CHAPTER XV.
Before Stephanus went through to the anteroom, where Polycharma was waiting with the other slaves, he paused a moment to recover his breath. He drew himself up, and his face resumed its usual expression of supercilious indifference. He now could measure with calmer blood the extent of his success; that which, a few minutes since, had deprived him of his senses, now filled his spirit with elasticity, and he told himself that he had selected, with infinite psychological insight, the moment for realizing his long-cherished purpose—the moment in fact, when her first meeting with her husband had shaken the proud woman’s nature to the foundations. He believed, that the happy result was obviously to be ascribed to this fortunate coincidence, and this doubled his good opinion of his own judgment. His glance lingered with supreme satisfaction on the magnificent room, the statue of Venus, the little Eros and the purple pillows on the divans. The inarticulate language of the smile, that played upon his thin lips, was easy to interpret—it told of his hope ere long to rule as master in this apartment, as the declared favorite of its lovely mistress—lovelier and grander than the marble goddess there, and oh! a thousand times warmer and more gracious.
He dropped his right arm, letting his white robe sweep the ground like the mantle of an eastern prince, and went on to the anteroom. He favored the wily Polycharma with a gracious nod, marching past the other girls with the strut of a promoted peacock. The Sicambrian stared at him open-mouthed.
The steward’s apartments were on the farther side of the peristyle, on the side towards the Circus Maximus. His offices were lower down still, on the Quirinal, where the Empress had been living since her separation from her husband, excepting when she went every summer to her villa at Baiae. The elaborate paraphernalia of official papers made a prompt removal impossible, and only certain small branches of the steward’s business had as yet been reinstated in the palace.
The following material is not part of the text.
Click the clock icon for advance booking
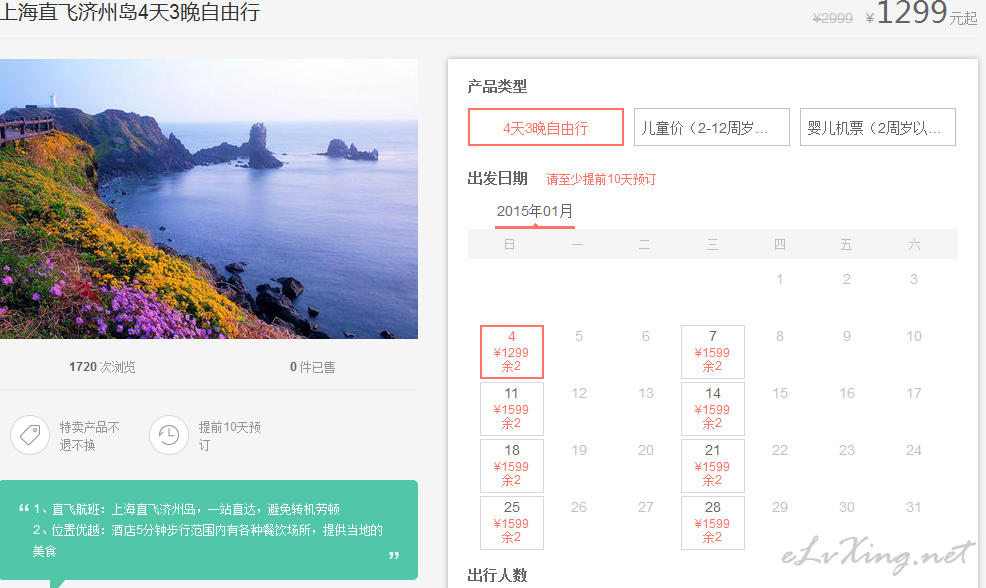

Stephanus went into his private room, laid aside his toga, and stretched himself at full-length on a comfortable couch. His restless brain was already seething with a thousand plans, which chased each other like a flight of crows. Numbers of impressions and motives, which hitherto had lurked unheeded, started up in his memory as possible starting points for future operations; but foremost of all the figure of Eurymachus, as yet irretrievably lost, occupied his thoughts. To judge from the reports of the slaves, who had followed the fugitive, the behavior of Quintus Claudius had been strange enough to suggest its connection with the slave’s successful escape, even if no direct connection existed. Stephanus dimly felt, that here lay the fulcrum for his lever—but how could he use it? Well, he had solved harder problems than this in his time. The son of so influential a man as the Flamen was, no doubt, a more difficult subject to deal with than Thrax Barbatus, whose cries had easily been drowned; still—the higher the obstacle, the greater the triumph.
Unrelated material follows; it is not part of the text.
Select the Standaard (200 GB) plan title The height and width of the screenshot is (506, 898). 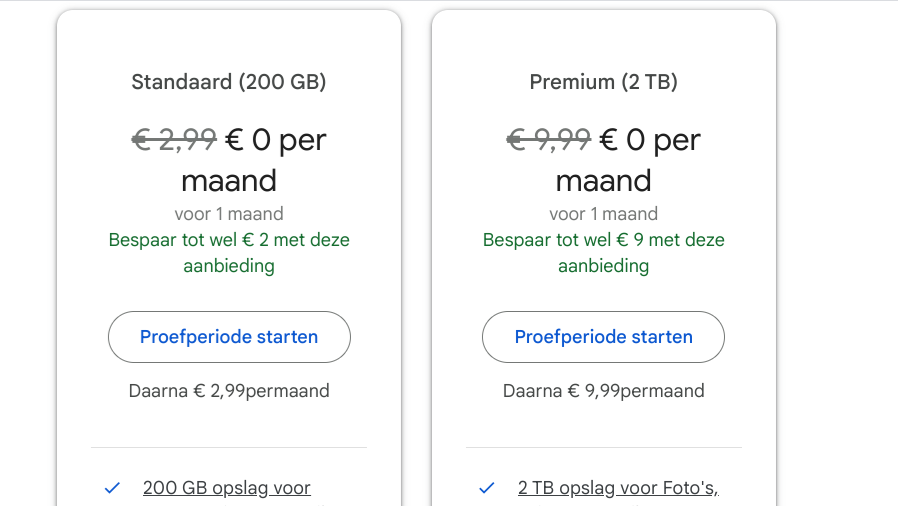click(229, 82)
He lay gazing thoughtfully at the tips of his fingers. Wholly possessed by the idea of avenging Domitia, he had forgotten for the moment, that the escape of Eurymachus was of importance to him on far graver grounds, than the use he could make of it to injure Quintus; now, this consciousness pressed with double weight on his soul. He would have given half his fortune, to learn that Eurymachus was silent forever. By some accident, which to Stephanus remained an unsolved mystery, Eurymachus had learned a momentous secret.—Supposing that now, when he was no longer gagged, he should make himself heard—supposing he should shout it out in the ears of the world. A hundred times did the steward curse the fatal idea, of making the execution of his slave an entertainment for Lycoris’ guests. Quietly strangled, or thrown into a tank to feed the lampreys—that would have been the rational thing, and more like his usual good sense. To be sure, hatred and rage had spoken loudly, and Lycoris had entreated him so earnestly.—Still it was folly, madness. Who could tell what Fate might bring out of it, if such precious material should happen to fall into the hands of Cneius Afranius—that cruel vampire who, for more than six months, had had his clutches on the steward’s neck. His eyes were fixed vacantly on the ceiling, as the long train of his crimes passed before him. Each separate deed appeared clothed in flesh and blood, incarnate in the form of Cneius Afranius, who seized him by the hair and dragged him before the Senate; till, at last, the direst deed of all came forth and cried to Heaven, till the great city shook to its foundations, and Domitian himself, the blood-stained tyrant, hid his face in horror.
Stephanus started up.
“Be still, mad brain!” he exclaimed, striking his forehead with his fist. “I have been too easy; a prudent man should strike and hold; till now I only kept out of the way of the arrows of Afranius, now—let him see to it, that he hides himself from mine. Quintus and he! The same stroke may by good hap fall on both at once.”
He paced his room uneasily; suddenly he stood still—before him stood a lad with soft and girlish features.
“Antinous!” cried the freedman. “You glide about like a weasel.”